Previous research has suggested that cognitive impairments may predict recurrent psychotic episodes, but data on the association between specific cognitive deficits and relapse of psychosis over time are limited, wrote Tiffany J. Tao, MPhil, a PhD candidate at the University of Hong Kong, and colleagues.
In a naturalisticpublished in Psychiatry Research , the researchers recruited psychosis patients with full remission for a least 6 months from two outpatient psychiatric clinics. The study population included adults aged 18-55 years, with an average age of 29.2 years; 62% were women. Relapse, defined as a recurrence of psychotic symptoms measured by the Positive and Negative Syndrome Scale (PANSS) and the Clinical Global Impression Scale, was assessed monthly via phone interviews with the use of a smartphone app. Cognitive decline was based on working memory deterioration, assessed monthly via the Visual Patterns Test (VPT) and the Letter-Number Sequencing (LNS) test, respectively, for visual and verbal working memory.
Overall, 18 patients (16%) experienced a relapse at 1 year.
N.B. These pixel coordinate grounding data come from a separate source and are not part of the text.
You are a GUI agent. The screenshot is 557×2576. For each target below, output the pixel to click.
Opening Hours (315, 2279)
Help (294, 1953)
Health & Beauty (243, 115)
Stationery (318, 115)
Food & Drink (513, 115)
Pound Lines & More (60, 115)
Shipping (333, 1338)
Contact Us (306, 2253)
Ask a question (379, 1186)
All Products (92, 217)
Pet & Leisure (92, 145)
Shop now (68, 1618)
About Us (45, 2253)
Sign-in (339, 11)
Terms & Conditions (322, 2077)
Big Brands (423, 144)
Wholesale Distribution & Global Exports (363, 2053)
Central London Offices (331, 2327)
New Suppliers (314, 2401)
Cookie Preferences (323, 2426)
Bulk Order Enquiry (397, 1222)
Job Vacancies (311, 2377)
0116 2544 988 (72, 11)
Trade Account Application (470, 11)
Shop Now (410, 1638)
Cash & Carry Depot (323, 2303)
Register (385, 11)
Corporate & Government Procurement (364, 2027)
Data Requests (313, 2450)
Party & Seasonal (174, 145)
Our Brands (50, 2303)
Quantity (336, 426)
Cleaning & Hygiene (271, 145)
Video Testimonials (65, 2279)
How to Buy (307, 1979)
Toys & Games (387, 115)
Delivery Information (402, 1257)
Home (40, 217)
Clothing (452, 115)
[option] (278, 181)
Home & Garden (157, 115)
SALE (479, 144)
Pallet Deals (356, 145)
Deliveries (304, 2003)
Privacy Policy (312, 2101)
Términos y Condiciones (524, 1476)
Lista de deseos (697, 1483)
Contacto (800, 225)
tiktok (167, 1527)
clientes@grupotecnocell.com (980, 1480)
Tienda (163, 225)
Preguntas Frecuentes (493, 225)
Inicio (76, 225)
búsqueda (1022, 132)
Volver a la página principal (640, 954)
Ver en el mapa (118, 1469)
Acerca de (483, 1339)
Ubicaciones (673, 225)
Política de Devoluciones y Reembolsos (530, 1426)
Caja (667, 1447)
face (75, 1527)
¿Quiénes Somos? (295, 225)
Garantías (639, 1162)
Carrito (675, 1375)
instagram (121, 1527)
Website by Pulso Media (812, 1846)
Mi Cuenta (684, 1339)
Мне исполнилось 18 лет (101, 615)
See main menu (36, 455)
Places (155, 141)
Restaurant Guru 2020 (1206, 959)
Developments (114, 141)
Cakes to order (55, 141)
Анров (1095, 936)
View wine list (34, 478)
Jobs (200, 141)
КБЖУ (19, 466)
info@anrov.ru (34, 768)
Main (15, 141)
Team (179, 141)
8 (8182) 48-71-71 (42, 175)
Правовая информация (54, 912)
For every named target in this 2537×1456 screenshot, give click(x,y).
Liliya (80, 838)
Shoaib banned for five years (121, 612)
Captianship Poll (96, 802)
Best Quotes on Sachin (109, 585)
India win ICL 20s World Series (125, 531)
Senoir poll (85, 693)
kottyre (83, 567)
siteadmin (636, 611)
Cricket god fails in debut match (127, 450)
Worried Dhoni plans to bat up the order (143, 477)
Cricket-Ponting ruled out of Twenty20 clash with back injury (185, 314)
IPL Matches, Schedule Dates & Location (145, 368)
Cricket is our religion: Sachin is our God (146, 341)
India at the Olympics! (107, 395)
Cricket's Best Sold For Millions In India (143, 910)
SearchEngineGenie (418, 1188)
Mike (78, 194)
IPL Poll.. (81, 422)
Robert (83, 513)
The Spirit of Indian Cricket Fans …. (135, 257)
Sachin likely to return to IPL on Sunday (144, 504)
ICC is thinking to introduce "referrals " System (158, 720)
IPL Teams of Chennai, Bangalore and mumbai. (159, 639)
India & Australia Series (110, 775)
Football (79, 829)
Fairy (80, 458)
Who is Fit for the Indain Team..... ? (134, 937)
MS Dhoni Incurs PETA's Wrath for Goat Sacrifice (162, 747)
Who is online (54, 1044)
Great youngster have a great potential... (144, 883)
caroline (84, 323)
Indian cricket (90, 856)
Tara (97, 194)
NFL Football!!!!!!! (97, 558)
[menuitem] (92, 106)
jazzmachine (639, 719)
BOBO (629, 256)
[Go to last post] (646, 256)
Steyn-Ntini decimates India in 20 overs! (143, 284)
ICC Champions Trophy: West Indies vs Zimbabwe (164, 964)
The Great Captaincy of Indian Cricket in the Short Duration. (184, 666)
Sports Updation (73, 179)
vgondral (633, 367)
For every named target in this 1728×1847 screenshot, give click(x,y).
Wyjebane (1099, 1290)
One-third of these (six patients) required hospitalization, with a median hospital stay of 23 days.
In a multivariate analysis, independent and significant predictors of relapse were verbal working memory deterioration 2 months prior to relapse (P = .029), worse medication adherence (P = .018), and less resilience (P = .014) with odds ratios of 9.445, 0.051, and 0.769, respectively.
“Specifically, declines in verbal working memory were observed beginning at 2 months prior to the relapse episode in both the univariate and multivariate models after controlling for other significant predictors,” the researchers wrote in their discussion.
The mechanism of action for the association remains unclear, but cognitive impairment might reflect dopamine dysregulation or other processes in the prefrontal cortex that could contribute to psychotic relapse, they said.
Other factors include the associations between cognitive impairment and medication nonadherence, and the impact of cognitive impairment on a patient’s ability to manage the stresses of daily living that could trigger a psychotic relapse, they added.
Notably, the current study identified verbal working memory, but not visual working memory, as a predictor of relapse, which is important given the different neurobiological bases for visual and verbal tasks, the researchers wrote.
The study findings were limited by several factors including the inability to identify weaker predictors of relapse given the low relapse rate, and potential lack of generalizability to other less homogeneous populations, and the exclusion of patients with illicit drug use, the researchers noted.
However, the results were strengthened by the prospective measurements that prevented recall bias, and the inclusion of other objective predictors of relapse. The findings highlight the potential for early intervention to prevent relapse based on cognitive assessment, which can be measured objectively in the clinical setting or remotely from home using digital technology, they concluded.
The study received no outside funding. Ms. Tao had no financial conflicts to disclose.